Compliance & Frameworks
- CIS M365: Control 5.2.5 (L1) - Waarschuwing voor beleidsverwijdering
- BIO: 12.04 - Monitoring
Automation
Gebruik het onderstaande PowerShell script om deze security control te monitoren en te implementeren. Het script bevat functies voor zowel monitoring (-Monitoring) als remediation (-Remediation).
PowerShell
<#
================================================================================
AZURE POWERSHELL SCRIPT - Nederlandse Baseline voor Veilige Cloud
================================================================================
.SYNOPSIS
Alert Policy Assignment Delete
.DESCRIPTION
CIS Azure Foundations Benchmark - Control 5.6
Controleert alert voor policy assignment delete events.
.NOTES
Filename: alert-policy-assignment-delete.ps1
Author: Nederlandse Baseline voor Veilige Cloud
Version: 1.0
CIS Control: 5.6
#>
#Requires -Version 5.1
#Requires -Modules Az.Accounts, Az.Monitor
[CmdletBinding()]
param([Parameter()][switch]$Monitoring)
$ErrorActionPreference = 'Stop'
$PolicyName = "Alert Policy Assignment Delete"

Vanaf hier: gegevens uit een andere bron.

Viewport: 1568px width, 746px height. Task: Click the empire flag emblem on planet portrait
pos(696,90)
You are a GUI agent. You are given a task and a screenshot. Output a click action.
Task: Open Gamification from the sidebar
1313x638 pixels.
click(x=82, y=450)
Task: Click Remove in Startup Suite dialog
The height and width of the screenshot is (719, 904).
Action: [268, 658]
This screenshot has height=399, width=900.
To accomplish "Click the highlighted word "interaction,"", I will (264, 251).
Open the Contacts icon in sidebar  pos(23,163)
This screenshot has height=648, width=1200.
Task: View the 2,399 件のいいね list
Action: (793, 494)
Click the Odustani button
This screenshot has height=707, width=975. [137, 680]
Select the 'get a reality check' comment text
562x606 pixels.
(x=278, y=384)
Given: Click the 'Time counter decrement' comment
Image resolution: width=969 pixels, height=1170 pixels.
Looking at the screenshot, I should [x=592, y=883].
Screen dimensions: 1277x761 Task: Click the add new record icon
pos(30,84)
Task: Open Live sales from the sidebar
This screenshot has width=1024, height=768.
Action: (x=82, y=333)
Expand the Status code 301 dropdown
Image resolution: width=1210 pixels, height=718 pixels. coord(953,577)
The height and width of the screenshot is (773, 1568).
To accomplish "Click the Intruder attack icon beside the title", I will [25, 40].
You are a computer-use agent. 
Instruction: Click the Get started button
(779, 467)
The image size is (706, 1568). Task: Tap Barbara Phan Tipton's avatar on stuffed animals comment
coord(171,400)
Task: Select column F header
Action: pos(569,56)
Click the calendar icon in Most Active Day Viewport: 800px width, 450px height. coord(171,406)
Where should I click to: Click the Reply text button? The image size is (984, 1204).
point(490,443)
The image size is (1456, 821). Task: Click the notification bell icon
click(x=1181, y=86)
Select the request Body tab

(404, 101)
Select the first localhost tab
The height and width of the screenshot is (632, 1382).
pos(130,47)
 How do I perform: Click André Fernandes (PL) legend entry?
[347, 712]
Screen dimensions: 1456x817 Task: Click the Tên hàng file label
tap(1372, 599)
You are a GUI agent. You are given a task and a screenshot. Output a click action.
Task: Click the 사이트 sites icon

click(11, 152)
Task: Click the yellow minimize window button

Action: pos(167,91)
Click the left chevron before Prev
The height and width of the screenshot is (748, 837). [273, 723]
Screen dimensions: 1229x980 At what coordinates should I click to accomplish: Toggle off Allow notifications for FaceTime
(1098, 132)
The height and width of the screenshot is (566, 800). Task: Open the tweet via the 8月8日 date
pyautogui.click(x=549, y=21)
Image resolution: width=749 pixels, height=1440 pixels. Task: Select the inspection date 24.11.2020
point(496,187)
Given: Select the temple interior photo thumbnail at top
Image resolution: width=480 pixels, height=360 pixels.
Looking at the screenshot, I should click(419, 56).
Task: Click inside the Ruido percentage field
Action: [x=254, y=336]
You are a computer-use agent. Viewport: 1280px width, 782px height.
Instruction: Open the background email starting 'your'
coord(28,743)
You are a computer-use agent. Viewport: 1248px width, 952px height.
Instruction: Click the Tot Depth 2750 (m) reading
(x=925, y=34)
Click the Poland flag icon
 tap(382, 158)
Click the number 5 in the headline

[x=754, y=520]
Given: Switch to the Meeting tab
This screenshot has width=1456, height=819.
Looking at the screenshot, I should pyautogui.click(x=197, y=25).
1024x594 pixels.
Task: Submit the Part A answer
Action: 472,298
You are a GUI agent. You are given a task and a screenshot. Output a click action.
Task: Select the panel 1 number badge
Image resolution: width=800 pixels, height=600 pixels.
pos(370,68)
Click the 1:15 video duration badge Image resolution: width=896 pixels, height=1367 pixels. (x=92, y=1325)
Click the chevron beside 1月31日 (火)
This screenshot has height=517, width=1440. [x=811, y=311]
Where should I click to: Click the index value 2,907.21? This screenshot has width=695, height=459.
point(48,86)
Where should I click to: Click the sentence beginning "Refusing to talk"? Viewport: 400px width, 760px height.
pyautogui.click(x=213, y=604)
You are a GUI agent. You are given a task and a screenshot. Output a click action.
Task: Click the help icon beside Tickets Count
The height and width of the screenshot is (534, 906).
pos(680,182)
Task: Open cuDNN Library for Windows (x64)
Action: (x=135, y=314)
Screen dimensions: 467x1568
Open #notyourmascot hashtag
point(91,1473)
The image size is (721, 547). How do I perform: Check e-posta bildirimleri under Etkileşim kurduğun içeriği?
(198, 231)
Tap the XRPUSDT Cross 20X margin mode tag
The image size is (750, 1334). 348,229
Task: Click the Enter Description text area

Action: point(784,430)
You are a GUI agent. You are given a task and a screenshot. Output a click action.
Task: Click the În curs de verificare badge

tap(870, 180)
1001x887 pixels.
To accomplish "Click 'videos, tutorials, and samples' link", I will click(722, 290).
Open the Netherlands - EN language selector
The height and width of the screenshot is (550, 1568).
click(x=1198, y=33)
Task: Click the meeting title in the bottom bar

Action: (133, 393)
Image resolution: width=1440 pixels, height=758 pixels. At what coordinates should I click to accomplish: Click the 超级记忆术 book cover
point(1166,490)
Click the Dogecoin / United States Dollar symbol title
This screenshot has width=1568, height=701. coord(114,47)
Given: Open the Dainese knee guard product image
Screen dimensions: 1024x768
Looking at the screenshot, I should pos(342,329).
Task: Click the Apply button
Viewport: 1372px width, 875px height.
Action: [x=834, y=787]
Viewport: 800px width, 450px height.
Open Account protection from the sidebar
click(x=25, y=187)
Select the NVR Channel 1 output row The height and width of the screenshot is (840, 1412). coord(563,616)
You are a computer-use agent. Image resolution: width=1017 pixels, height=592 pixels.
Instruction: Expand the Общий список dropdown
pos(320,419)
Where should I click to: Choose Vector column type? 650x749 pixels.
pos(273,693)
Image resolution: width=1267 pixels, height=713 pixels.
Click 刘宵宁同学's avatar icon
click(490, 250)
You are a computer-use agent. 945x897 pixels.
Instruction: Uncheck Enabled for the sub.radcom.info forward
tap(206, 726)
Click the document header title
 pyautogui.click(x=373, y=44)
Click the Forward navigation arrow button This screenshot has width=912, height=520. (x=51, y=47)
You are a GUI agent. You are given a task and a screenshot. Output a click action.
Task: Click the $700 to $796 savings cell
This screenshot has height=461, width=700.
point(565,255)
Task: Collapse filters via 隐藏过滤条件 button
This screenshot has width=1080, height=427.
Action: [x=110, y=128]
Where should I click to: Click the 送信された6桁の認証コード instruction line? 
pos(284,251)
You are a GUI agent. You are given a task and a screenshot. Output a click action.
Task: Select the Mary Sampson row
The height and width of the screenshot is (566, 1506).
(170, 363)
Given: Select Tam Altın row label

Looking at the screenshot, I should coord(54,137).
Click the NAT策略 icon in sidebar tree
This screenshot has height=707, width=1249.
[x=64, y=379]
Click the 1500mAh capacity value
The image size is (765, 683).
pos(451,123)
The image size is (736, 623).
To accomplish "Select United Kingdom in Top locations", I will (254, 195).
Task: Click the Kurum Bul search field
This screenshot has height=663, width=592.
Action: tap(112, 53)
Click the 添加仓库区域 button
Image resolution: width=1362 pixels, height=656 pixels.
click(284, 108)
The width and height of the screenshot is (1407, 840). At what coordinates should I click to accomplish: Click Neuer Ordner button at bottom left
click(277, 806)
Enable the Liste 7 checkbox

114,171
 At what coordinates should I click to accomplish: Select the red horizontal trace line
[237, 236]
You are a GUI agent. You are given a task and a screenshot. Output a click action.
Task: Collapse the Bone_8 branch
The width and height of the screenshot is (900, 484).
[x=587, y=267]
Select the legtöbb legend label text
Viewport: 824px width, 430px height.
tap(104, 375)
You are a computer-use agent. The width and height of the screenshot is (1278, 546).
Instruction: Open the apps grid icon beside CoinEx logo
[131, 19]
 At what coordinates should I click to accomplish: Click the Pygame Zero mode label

function Connect-RequiredServices { if (-not (Get-AzContext)) { Connect-AzAccount | Out-Null } }
function Test-Compliance {
$alerts = Get-AzActivityLogAlert -ErrorAction SilentlyContinue
$result = @{ TotalAlerts = $alerts.Count; PolicyDeleteAlerts = 0 }
foreach ($alert in $alerts) {
$policyCondition = $alert.Condition.AllOf | Where-Object {
$_.Field -eq 'resourceType' -and
$_.Equals -like '*Microsoft.Authorization/policyAssignments*'
}
$deleteCondition = $alert.Condition.AllOf | Where-Object {
$_.Field -eq 'operationName' -and
$_.Equals -like '*delete*'
}
if ($policyCondition -and $deleteCondition) { $result.PolicyDeleteAlerts++ }
}
return $result
}
try {
Connect-RequiredServices
if ($Monitoring) {
$r = Test-Compliance
Write-Host "`n========================================" -ForegroundColor Cyan
Write-Host "$PolicyName" -ForegroundColor Cyan
Write-Host "========================================" -ForegroundColor Cyan
Write-Host "Total Activity Log Alerts: $($r.TotalAlerts)" -ForegroundColor White
Write-Host "Policy Delete Alerts: $($r.PolicyDeleteAlerts)" -ForegroundColor $(if ($r.PolicyDeleteAlerts -gt 0) { 'Green' } else { 'Yellow' })
if ($r.PolicyDeleteAlerts -eq 0) {
Write-Host "`n⚠️ Configureer alert voor policy assignment verwijderingen" -ForegroundColor Yellow
}
}
else {
$r = Test-Compliance
Write-Host "`nPolicy Delete Alerts: $($r.PolicyDeleteAlerts) configured"
}
}
catch { Write-Error $_; exit 1 }
# ================================================================================
# Standaard Invoke-* Functions (Auto-generated)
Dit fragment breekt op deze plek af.